Although Loon and PacWest believe that the assumptions and expectations reflected in such forward-looking statements and information are reasonable, it can give no assurance that such expectations will prove to be correct and such forward-looking statements should not be unduly relied upon. Since forward-looking statements and information address future events and conditions, by their very nature they involve inherent known and unknown risks and uncertainties. Actual results, performance or achievements could differ materially from those expressed in, or implied by, these forward-looking statements and, accordingly, no assurance can be given that any of the events anticipated by the forward-looking statements will transpire or occur in the manner described herein.
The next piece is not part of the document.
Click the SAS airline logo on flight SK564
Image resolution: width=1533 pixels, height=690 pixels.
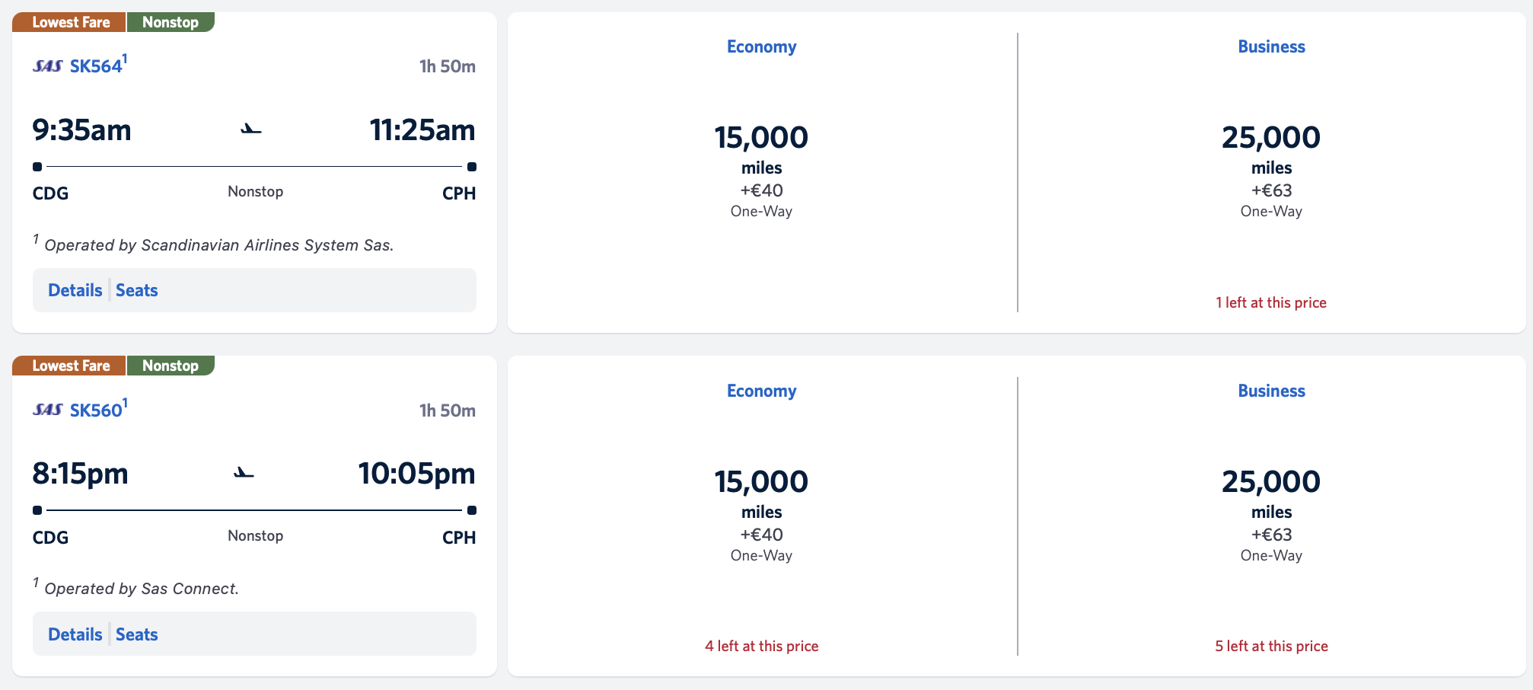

Should one or more of these risks or uncertainties materialize, or should assumptions or expectations underlying such forward-looking statements prove incorrect, actual results may vary materially from those currently anticipated due to a number of factors and risks.

In this news release, forward-looking statements relate, among other things, to:

  • the ability of the parties to obtain the requisite shareholder and regulatory approvals to complete the Transaction;
  • the ability of the Resulting Issuer to have the ACMPR licenses assigned to it and pursuant to the License Acquisition and Transfer Agreement with Agro JV or to otherwise obtain licenses under the ACMPR;
  • that the Resulting Issuer Shares will be listed on the CSE upon completion of the Transaction; and
  • PacWest's ability to complete the proposed private placement and the final price and size of such offering.

Readers are cautioned that the foregoing list of factors is not exhaustive. The forward-looking statements contained in this release are made as of the date of this release for the purpose of providing the readers with Loon's and PacWest's expectations. The forward-looking statements and information may not be appropriate for other purposes. Neither Loon nor PacWest undertake an obligation to update publicly or revise any forward-looking statements or information, whether as a result of new information, future events or otherwise, unless so required by applicable securities laws.